Dr. Yumkella: One of the good things about good leadership is that, where people see challenges, we see opportunity. A good leader is an entrepreneur. For me the 37% you spoke about – wow, I would be happy to have this at the start of my campaign.

And by August next year, if I get that 37% and as the SLPP presidential flagbearer, then I have won the national elections. Because I know as I sit here that I can mobilise. We simply need 30% from the north, Freetown and Kono. I have a plan.

But to start off with, 30% will be wonderful. It will be a big plus. So I see it as an opportunity, not a problem or a challenge.

Abdul Rashid Thomas: Now finally, you have had a very good UK tour. So where next? What happens next from here?

Dr. Yumkella: Continental Europe; we are going to Belgium and Holland, where they have invited people from all the big cities, and they will be converging there. I will also be giving a lecture at the Dutch Foreign Ministry on energy. I will meet Sierra Leonean communities over there in Holland and Belgium.

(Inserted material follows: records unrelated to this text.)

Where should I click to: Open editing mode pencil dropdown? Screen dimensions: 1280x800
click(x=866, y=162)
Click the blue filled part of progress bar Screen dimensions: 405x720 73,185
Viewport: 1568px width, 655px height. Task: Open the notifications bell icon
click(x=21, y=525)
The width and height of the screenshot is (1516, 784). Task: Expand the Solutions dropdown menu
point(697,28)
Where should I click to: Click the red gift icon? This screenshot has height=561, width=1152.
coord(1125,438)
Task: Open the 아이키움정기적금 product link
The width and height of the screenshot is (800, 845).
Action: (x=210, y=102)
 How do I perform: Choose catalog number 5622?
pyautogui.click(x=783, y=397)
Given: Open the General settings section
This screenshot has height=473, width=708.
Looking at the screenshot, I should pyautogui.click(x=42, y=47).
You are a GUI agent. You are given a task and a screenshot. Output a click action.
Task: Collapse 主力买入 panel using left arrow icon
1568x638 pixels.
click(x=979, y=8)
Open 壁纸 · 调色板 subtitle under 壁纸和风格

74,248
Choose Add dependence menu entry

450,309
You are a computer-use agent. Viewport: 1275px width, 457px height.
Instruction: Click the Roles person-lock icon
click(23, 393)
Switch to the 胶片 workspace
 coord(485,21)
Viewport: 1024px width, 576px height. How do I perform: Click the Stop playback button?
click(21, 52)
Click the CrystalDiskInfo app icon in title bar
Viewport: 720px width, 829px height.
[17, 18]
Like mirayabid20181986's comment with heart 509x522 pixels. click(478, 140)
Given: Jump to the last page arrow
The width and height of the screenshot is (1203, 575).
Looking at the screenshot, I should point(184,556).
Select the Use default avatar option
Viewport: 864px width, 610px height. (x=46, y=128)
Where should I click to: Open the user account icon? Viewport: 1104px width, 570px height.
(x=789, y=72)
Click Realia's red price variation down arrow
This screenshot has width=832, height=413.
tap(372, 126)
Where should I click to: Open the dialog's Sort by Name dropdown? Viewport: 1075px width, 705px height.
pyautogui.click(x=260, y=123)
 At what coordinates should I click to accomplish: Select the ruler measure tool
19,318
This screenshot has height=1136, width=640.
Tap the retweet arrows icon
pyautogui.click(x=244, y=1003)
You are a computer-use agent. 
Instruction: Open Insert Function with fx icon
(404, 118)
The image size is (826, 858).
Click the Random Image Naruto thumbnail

I then travel to the United States on Saturday the 1st of August, where we are going to have a mini retreat, looking at how we are going to transform the KKY movement into a political action group.

I want to do what Jesse Jackson has done, to establish a rainbow coalition. The things we fight for, voting rights for Sierra Leoneans in the diaspora – win or lose the SLPP presidential aspirant election. So we will be doing that review on the 1st of August in America.

On the 7th of August the KKY Movement will be hosting me in Boston, and on 8th August CKC (USA) have invited me to give a keynote speech in Washington DC.

I have told Sierra Leoneans in Houston and Philadelphia that I will be seeing them in September.

So it is a full calendar, then I go home to Sierra Leone.

Abdul Rashid Thomas: So when do you fly out to Sierra Leone finally?

Dr. Yumkella: I will be flying out to Sierra Leone in August. And that will be a permanent relocation to Sierra Leone.

Abdul Rashid Thomas: And then the hard work starts?

Dr. Yumkella: Yes and then the hard work starts.

Abdul Rashid Thomas: Dr. Yumkella – thank you very much and we wish you good luck.                                                                                                     

Editor’s Note:

Readers will soon be able to listen to the interview here on the Telegraph.

1 Comment

  1. This is a brilliant interview and revealing as well.

    I believe Dr Yumkella means well for the people of Sierra Leone.
    We all…..Mende, Krio, Temne, Foulah, Limba or whatever tribe you are……….must support him, give him a chance and vote for him.
    We have nothing to lose; we have reached the bottom of the bucket and cannot go lower.
    The only way is up and I believe we can achieve that with Dr Yumkella.

    Well done to the Sierra Leone Telegraph for bringing us the news about his itinerary as he goes around the world meeting, greeting and informing Sierra Leoneans.